O aposentado bauruense Francisco Giuliano Nicolielo, o Chico Nicola, resolveu comemorar os 80 anos, completados neste ano, lançando um livro em que registra receitas de remédios preparados com plantas medicinais. Para ele, a cura para “os males” não precisa passar, necessariamente, pelas farmácias.
Chico conta que descobriu o poder curativo das raízes e plantas depois de passar a vida toda cuidando de fazendas em sertões, inclusive no Estado de Mato Grosso. “Eu era uma pessoa que vivia trabalhando em fazenda, tomava friagem de madrugada e o meu corpo doía todo.

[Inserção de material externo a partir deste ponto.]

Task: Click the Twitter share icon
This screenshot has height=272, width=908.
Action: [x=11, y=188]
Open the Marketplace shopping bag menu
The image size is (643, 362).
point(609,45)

Eu tomava remédio, que não resolvia e dava azia. Aí eu procurei remédio no mato e, graças à flora brasileira, que é muito rica, eu melhorei”, comenta.
Os remédios são preparados por ele em sua casa, no condomínio Samambaia. O aposentado afirma que hoje tem disposição de jovem. “Tem muita gente que chega aos 80, mas sem disposição, doente. Eu, graças a Deus, não tenho nada”, diz. Ele garante que não tem problemas de colesterol alto e nem pressão cardíaca.
Chico explica que encontra em sua horta todo o medicamento que necessita quando algum problema de saúde aparece. É por este motivo que ele não abre mão de cuidar diariamente de sua horta, das 7h às 11h.
Uma das preocupações do aposentado, no entanto, é registrar as receitas dos remédios à base de plantas medicinais. Ele teme que este conhecimento seja esquecido pelas gerações futuras. Foi pensando nisso que escreveu dois livros sobre o assunto.
“Eu sou feliz e não tenho enfermidade nenhuma e as que tinha eu curei com remédio da mata”, afirma. “Não tinha, outro jeito a não ser fazer um livrinho de 45 folhas. Não precisa mais nada para viver”, acredita.
Intitulado “Vida Longa com Saúde”, o livro está na segunda edição. Na primeira foram impressos 50 exemplares e na segunda, 100. “Mas só restam uns 30”, comemora o aposentado, que se diz amante da cultura brasileira.
“Eu tenho sete livros para lançar, prontos, e eu quero ver se, depois desse, eu lanço todos eles porque contam a verdadeira cultura brasileira, a vida do índio, do sertão, do peão”, diz, entusiasmado.
Em um dos livros, Chico denuncia os laboratórios estrangeiros que, segundo ele, há muito tempo estariam roubando plantas e raízes do Brasil com poderes medicinais. “Os remédios importados não mostram o princípio ativo. Isso acontece porque (o princípio ativo) é nosso”, conclui.